Brownie McGhee - Brownie´s Blues (1962) | Zero G Sounds


Brownie McGhee - Brownie´s Blues (1962)


 Zero hagt gesacht:
Brownie McGhee's death in 1996 was an enormous loss in the blues field. Although he had been semi-retired and suffering from stomach cancer, the guitarist was still the leading Piedmont-style bluesman on the planet, venerated worldwide for his prolific activities both on his own and with his longtime partner, blind harpist Sonny Terry. Together, McGhee and Terry worked for decades in an acoustic folk-blues bag, singing ancient ditties like "John Henry" and "Pick a Bale of Cotton" for appreciative audiences worldwide. But McGhee was capable of a great deal more.
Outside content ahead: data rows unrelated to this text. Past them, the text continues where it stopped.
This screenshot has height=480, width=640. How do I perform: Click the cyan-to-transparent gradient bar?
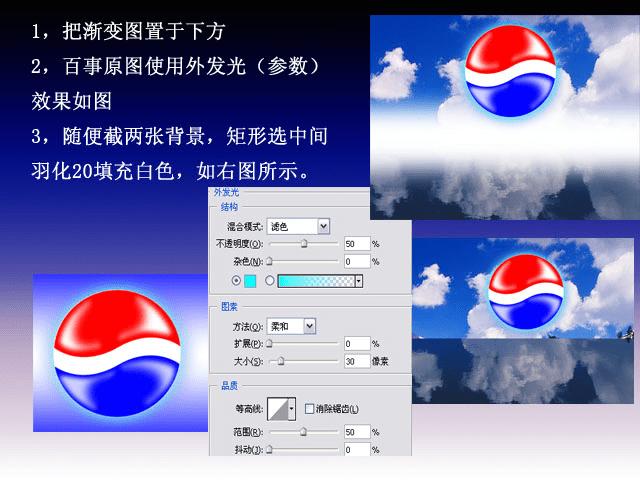316,281
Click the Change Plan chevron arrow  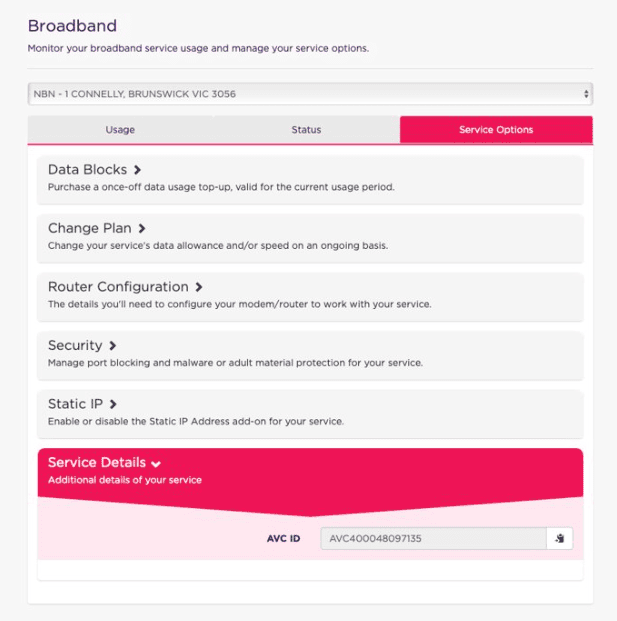[143, 229]
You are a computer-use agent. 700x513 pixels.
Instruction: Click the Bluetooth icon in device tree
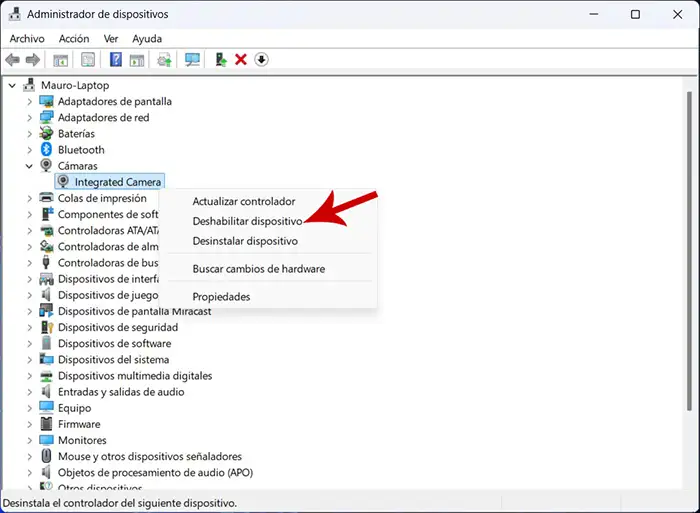[46, 150]
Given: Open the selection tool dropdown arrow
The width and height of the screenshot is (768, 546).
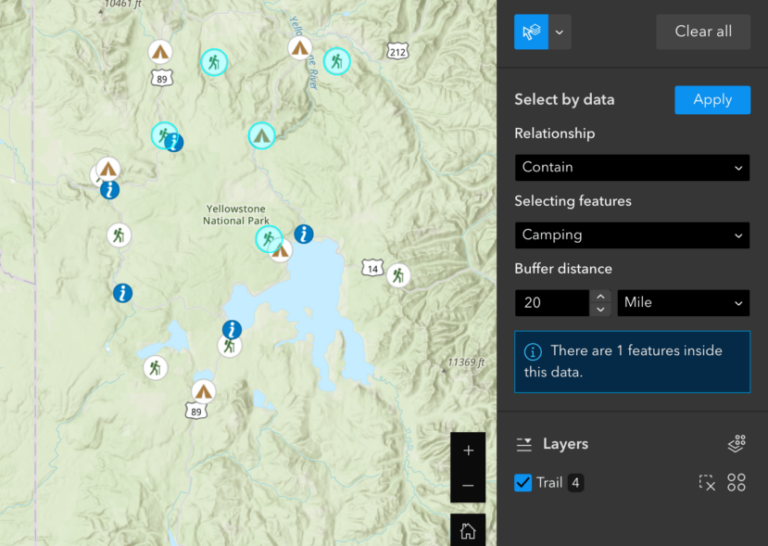Looking at the screenshot, I should [x=560, y=32].
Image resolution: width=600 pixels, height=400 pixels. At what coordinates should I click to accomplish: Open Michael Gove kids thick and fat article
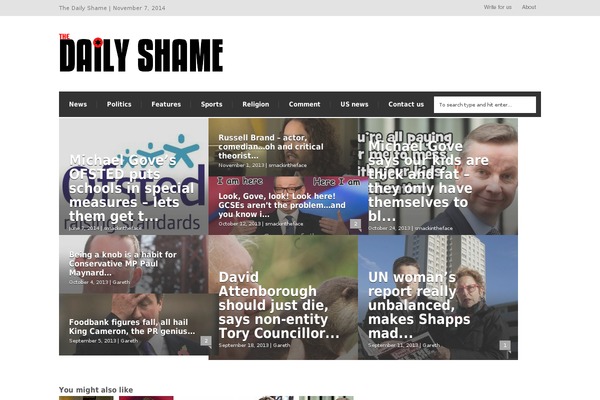pos(428,181)
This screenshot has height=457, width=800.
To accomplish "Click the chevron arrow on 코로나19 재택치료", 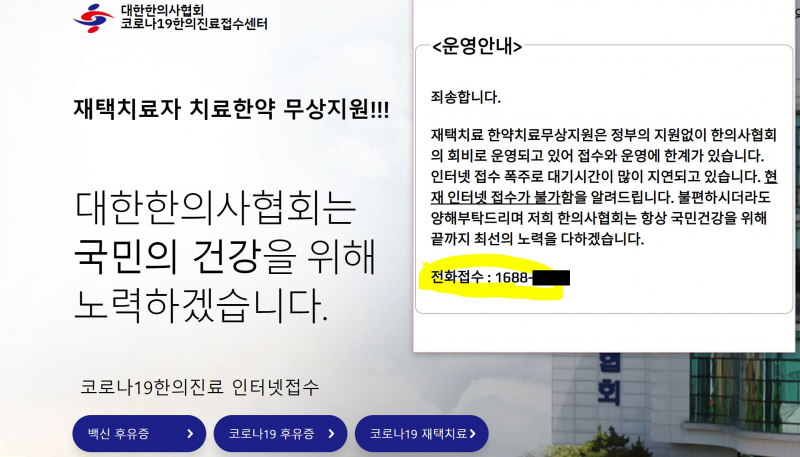I will 473,434.
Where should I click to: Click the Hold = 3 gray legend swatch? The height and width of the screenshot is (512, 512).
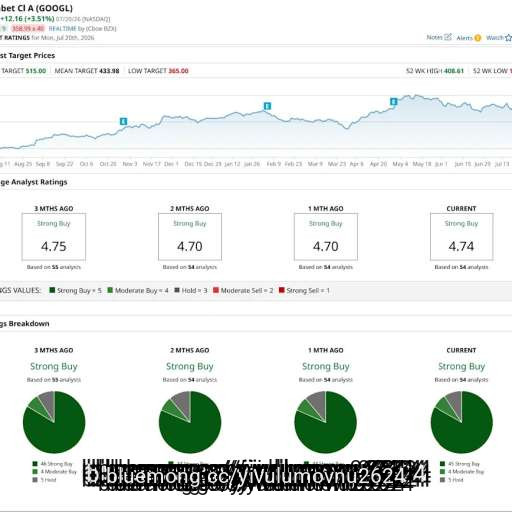click(177, 290)
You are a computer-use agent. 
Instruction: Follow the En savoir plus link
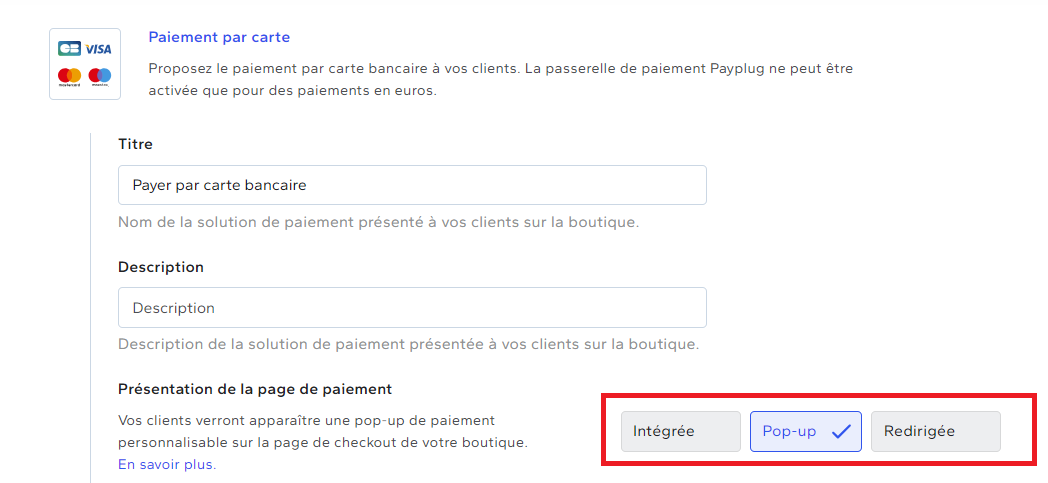pos(167,464)
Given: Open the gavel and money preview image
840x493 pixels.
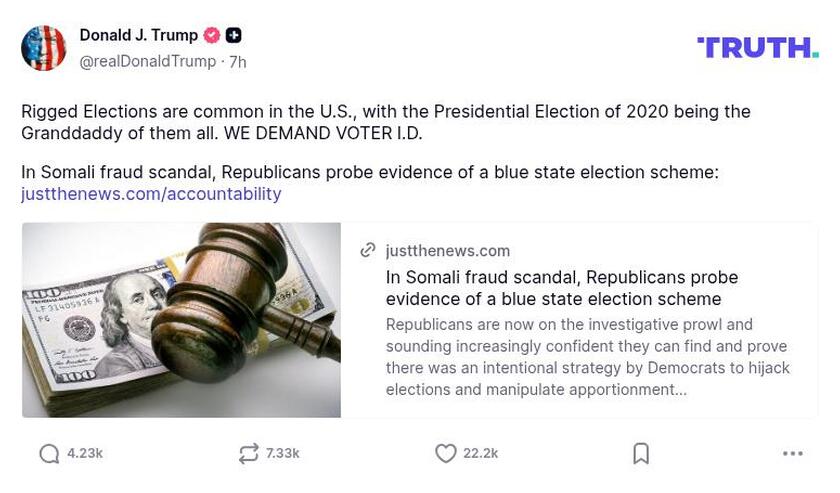Looking at the screenshot, I should (181, 320).
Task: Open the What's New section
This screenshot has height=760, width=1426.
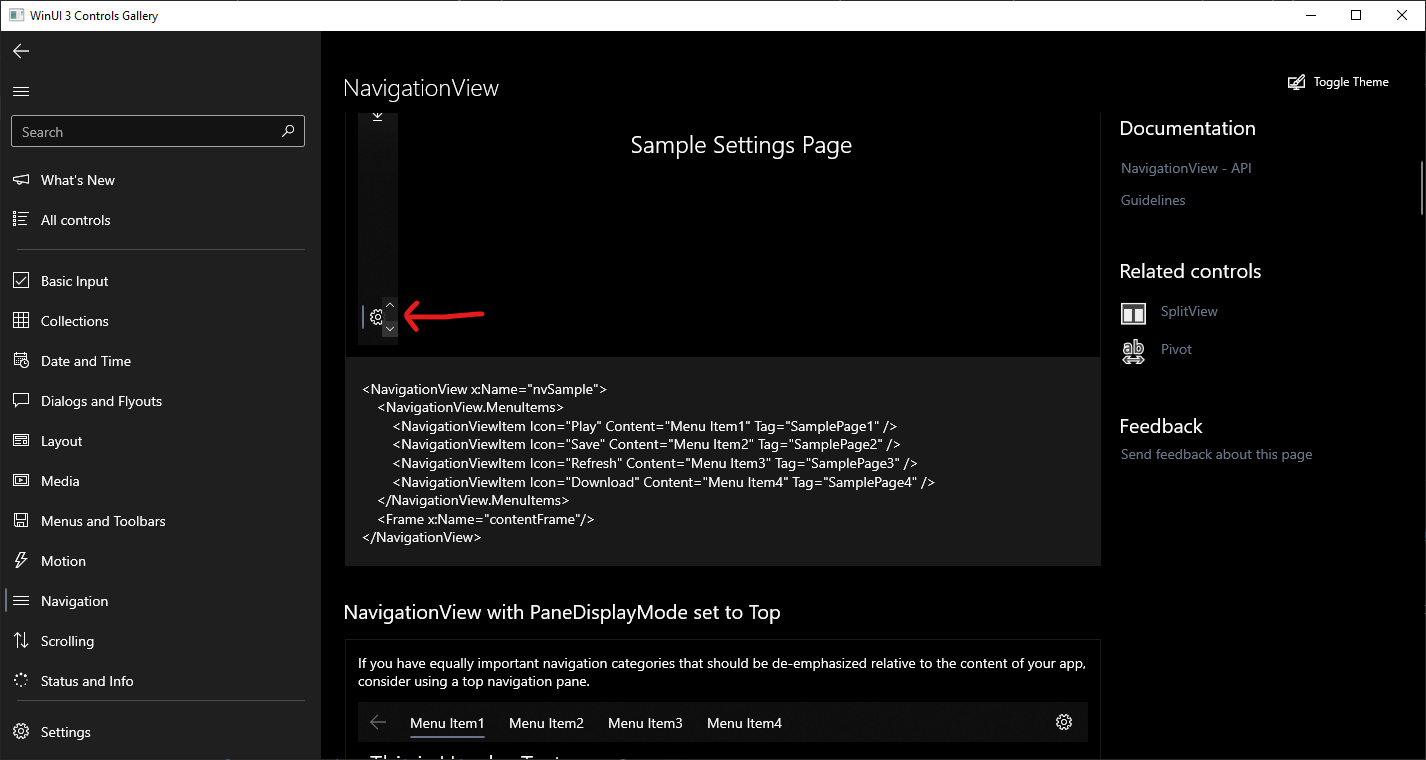Action: (x=77, y=180)
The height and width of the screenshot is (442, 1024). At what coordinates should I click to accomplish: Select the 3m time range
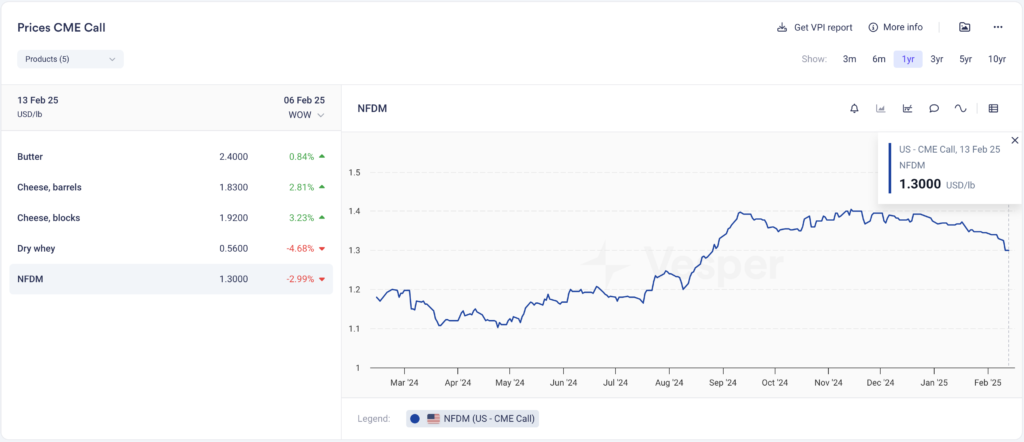click(x=849, y=59)
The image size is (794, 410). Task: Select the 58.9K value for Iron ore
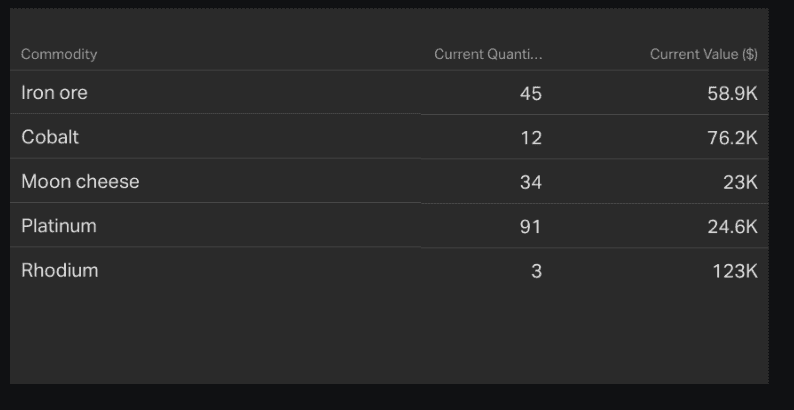pos(732,93)
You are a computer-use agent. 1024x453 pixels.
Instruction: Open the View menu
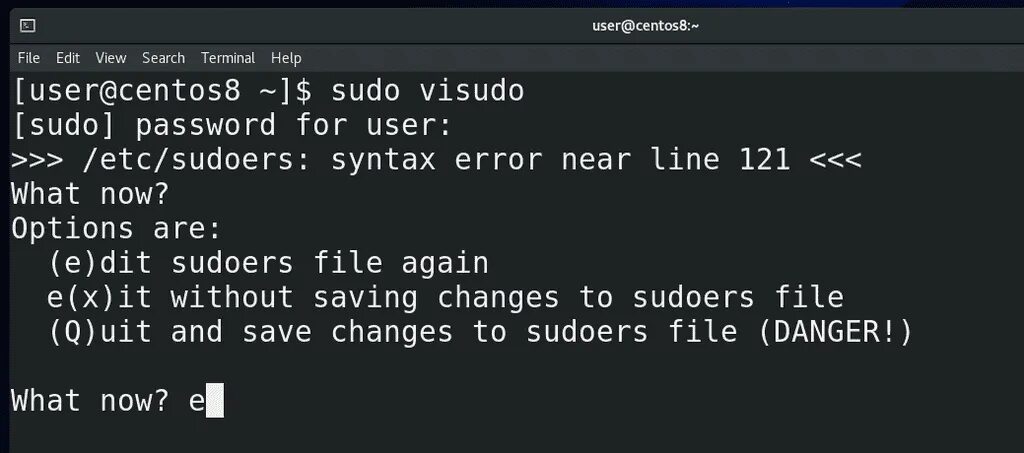coord(111,58)

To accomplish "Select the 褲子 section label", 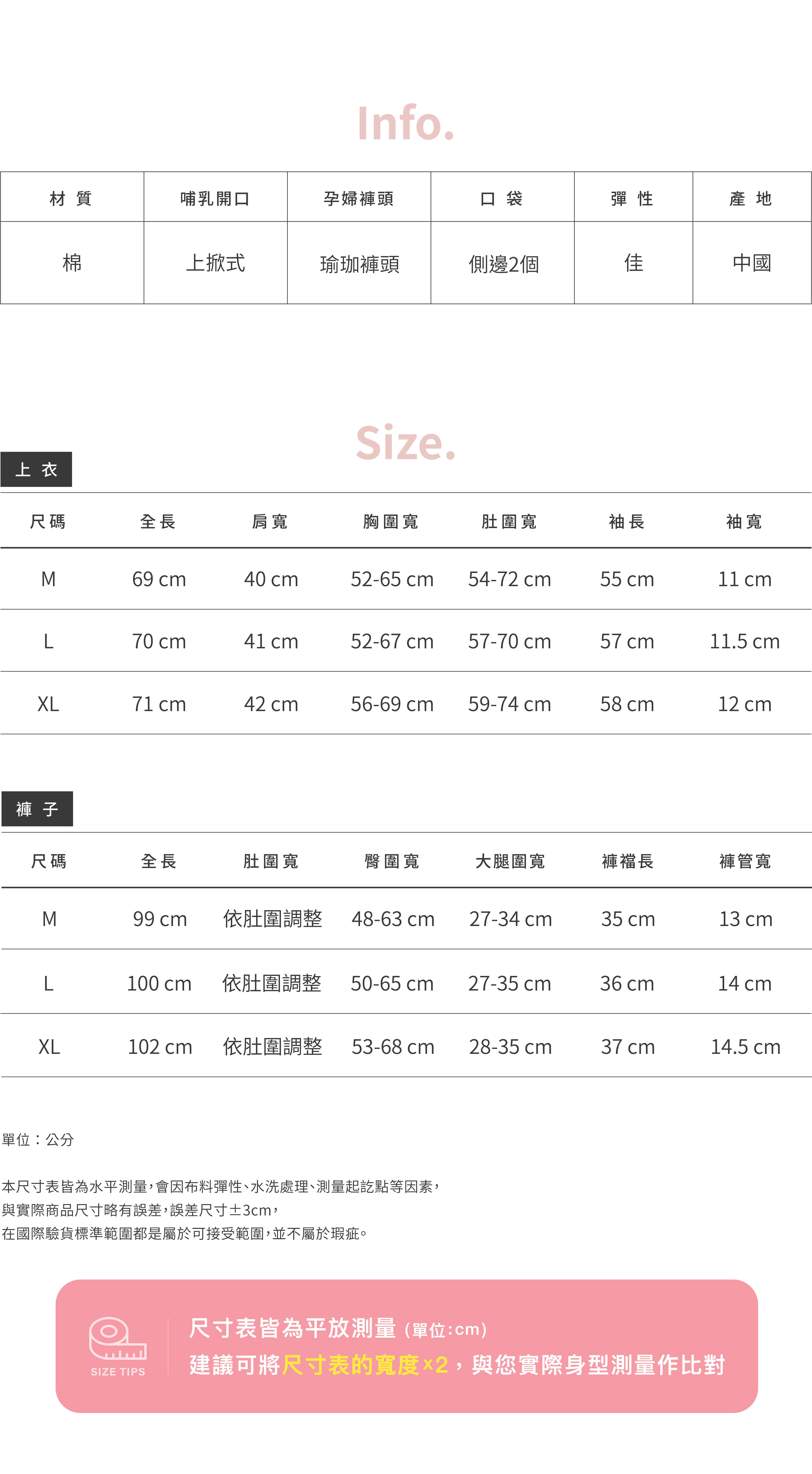I will [37, 809].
Throughout the immediate postwar era, he cut electric blues and R&B on the New York scene, even enjoying a huge R&B hit in 1948 with "My Fault" for Savoy (Hal "Cornbread" Singer handled tenor sax duties on the 78).                

"Brownie's Blues" was originally released by Bluesville Records in 1962. Supported by his longtime accompanist Sonny Terry, as well as second guitarist Benny Foster, Brownie turns in a nicely understated record that's distinguished by surprisingly harmonically complex and jazzy guitar work. Among the highlights are versions of "Killin' Floor," "Trouble in Mind" and "Every Day I Have the Blues," as well as the boogieing "Jump, Little Children" and "I Don't Know the Reason."     


Tracklist:
A1 Jump, Little Children
A2 Lonesome Day
A3 One Thing For Sure
A4 The Killin' Floor
A5 Little Black Engine
B1 I Don't Know The Reason
B2 Trouble In Mind 
B3 Everyday I Have The Blues
B4 Door To Success


Well what do you know no sooner had  I decided to give up trying with Zero G Sounds as they seemed to have exclusively switched to the dread Kraken files (no longer available to this of us in the UK! it seems) and then go and post a couple through ImageNetz that works a treat still

I ws hugely upset to learn Brownie and Sonny did not get on and spent much of their career together not speaking and bad mouthing the other behind backs and so on but Brownie on his own deserves his won place in the history of Piedmont style blues! Sonny too for his services to harmonica blues playing in his peerless style but to find out they ended up hating each other is tough to take on board! Here they both figure on a ’solo’ (sic’ album!! Go figure!